The Thompson brothers help design the first signature lacrosse cleats
Lacrosse star Jeremy Thompson poses this question when talking about lacrosse-specific cleats: “Ever see a deer with fat legs?”
Thompson, who, in the tradition of his Onondaga Nation heritage, uses an animal to represent his lacrosse game, says his on-field speed mimics that of a deer, his animal. He needs to stay quick and light on his feet. Fat legs just don’t work.
With the deer in mind, Thompson teamed with Nike to create the first-ever signature lacrosse cleat from the Oregon-based company in an athletic landscape that doesn’t boast much in the way of lacrosse-specific shoes and apparel.
Using Thompson’s insight to develop the Huarache V and partnering with Thompson Brothers Lacrosse—the four brothers, Jeremy, Jerome Jr., Lyle and Miles have a family hold on the game and compete internationally for the Iroquois Nationals while setting NCAA records along the way—Nike has set a new direction for lacrosse equipment.
Nike designer Jeff Rasmussen created the cleat with Jeremy using the minimalist philosophy of light and strong equals fast.
“There is a lot of crossover (with football cleats),” Rasmussen tells SI.com. “In lacrosse the athletes are smaller, with less gear so they aren’t as weighed down. We can build more minimal.”
The challenge, he says, with all cleats involves keeping the foot over the footbed during movement. And the sport of lacrosse features athletes that routinely make a lot different movements in many directions, often with sudden changes.
To give the foot a relaxed fit when not engaged and an aggressive hold when in movement, Rasmussen went old school. Ancient Chinese old school. He used the elements of a Chinese finger trap to create a woven pattern over the midfoot. “I wanted you to control the cleat, not let the cleat control you,” he says.

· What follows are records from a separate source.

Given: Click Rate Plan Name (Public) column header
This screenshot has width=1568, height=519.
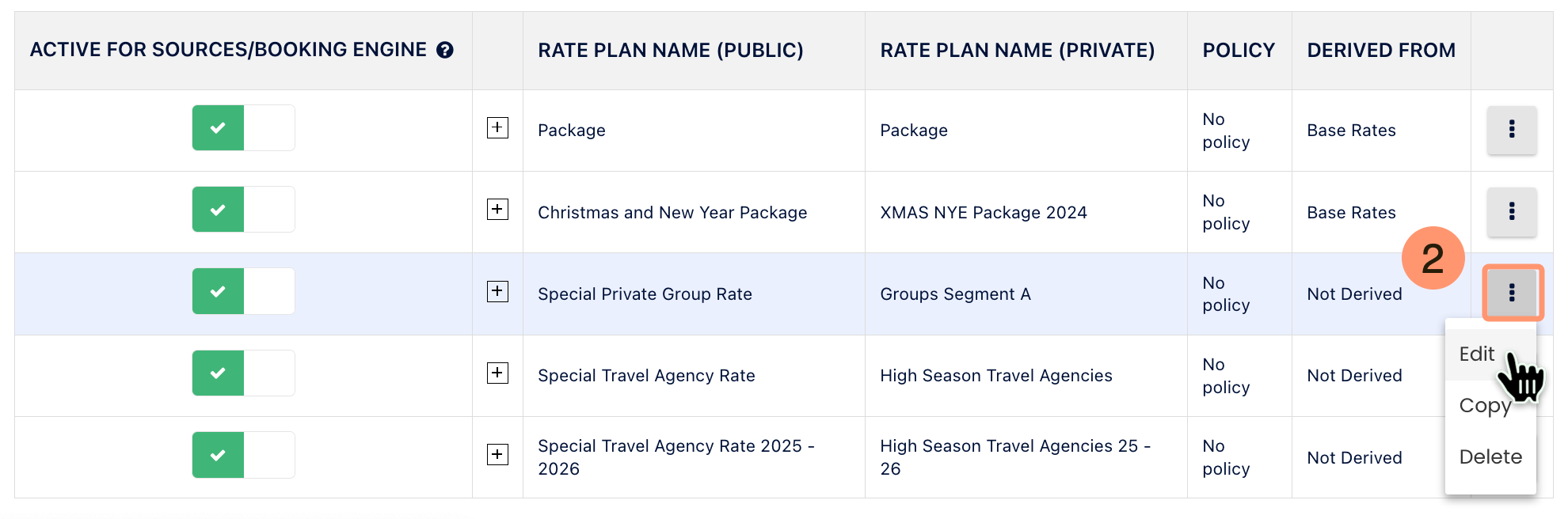Looking at the screenshot, I should (x=671, y=51).
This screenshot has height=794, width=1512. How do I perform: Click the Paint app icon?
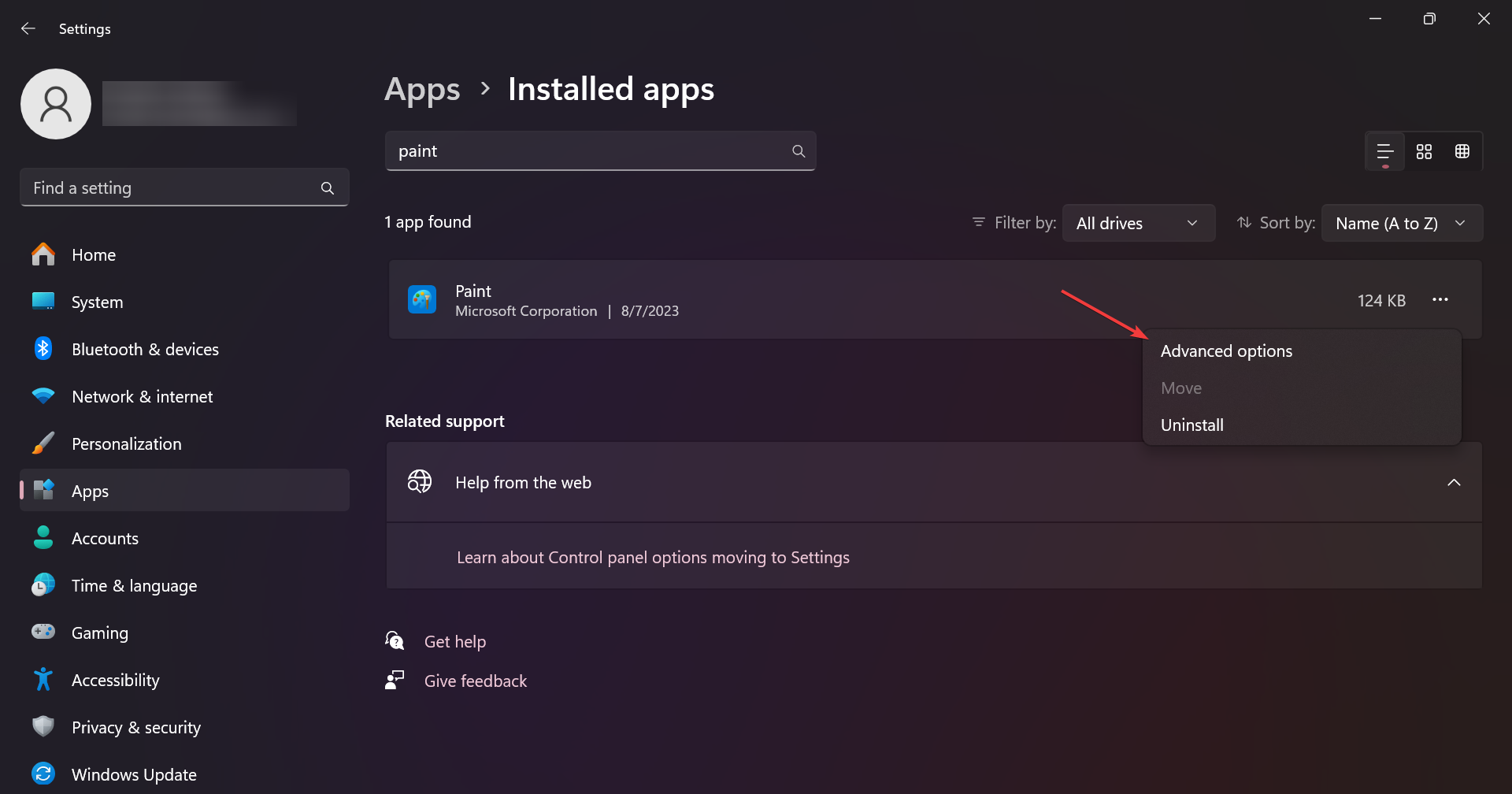click(x=422, y=300)
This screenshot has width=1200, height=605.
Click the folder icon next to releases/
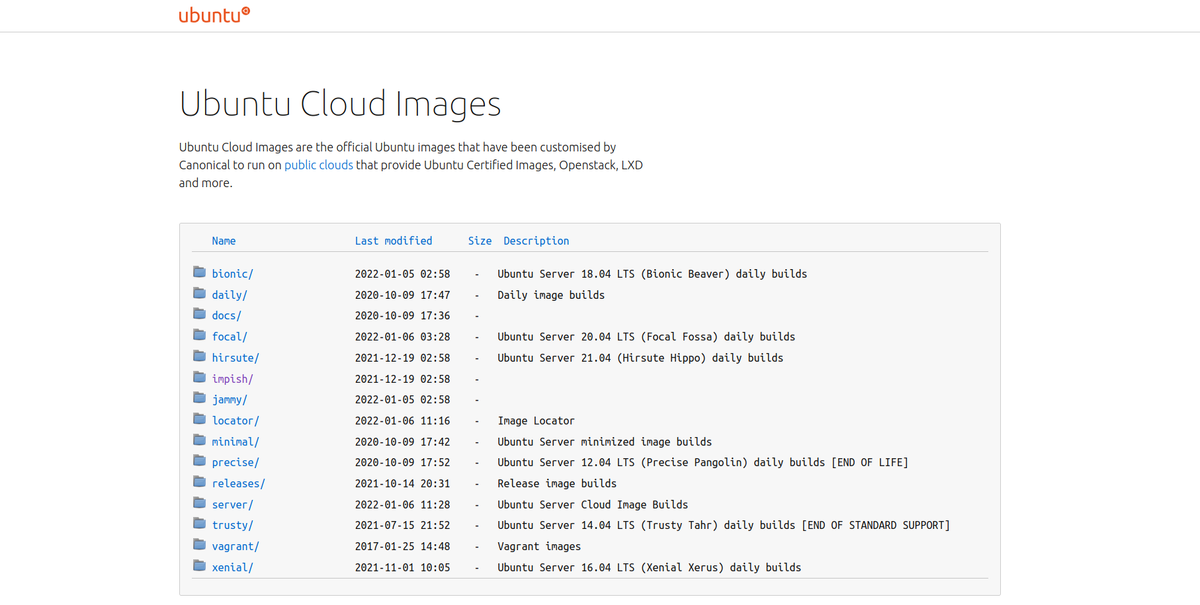(x=200, y=483)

Inside, Rasmussen built a bootie for a tight fit around the ankle. Up the side of the midtop, he reduced weight while still offering protection and stability by creating a diagonal cutout.
Another major difference between the Huarache V, which releases in October, and popular football cleats—or soccer, for that matter—comes on the TPU outsole. The stud pattern contains a mix of three different types of cleats. Some are angled for linear speed, others conical for 360-degree traction and a third style, small shovel cleats, marks the perimeter for “severe angles of attack.”
With Rasmussen leading the performance, it was Jeremy and his family driving the aesthetic. The Thompson-styled black and blue cleat signifies “dark times” Jeremy experienced when he was younger. The black marks the dark. The blue, though, has an even greater meaning based on teachings from his father.
During these difficult times, Jeremy recalls his father taking him into the woods and sitting with him near a stream. The two didn’t talk much, but Jerome Sr. used water as a metaphor. “The story pulls me out of difficult times,” Jeremy says. “Water is always moving forward. For me, water is one of the most powerful things in the world because it’s always going to find its way through.”
The stylized “T” logo on the tongue and pattern of the cleat’s upper creates a signature for Thompson and his brothers. Designed by the youngest brother, Lyle, the T is the company logo for Thompson Brothers Lacrosse. The spine of the letter appears braided, just like the hair on all four brothers. The one tip up, and one tip down look of the top of the T “represents the nation we are from,” Jeremy says.
But beyond the design of the Huarache V, Jeremy says he needs his cleats to match his persona.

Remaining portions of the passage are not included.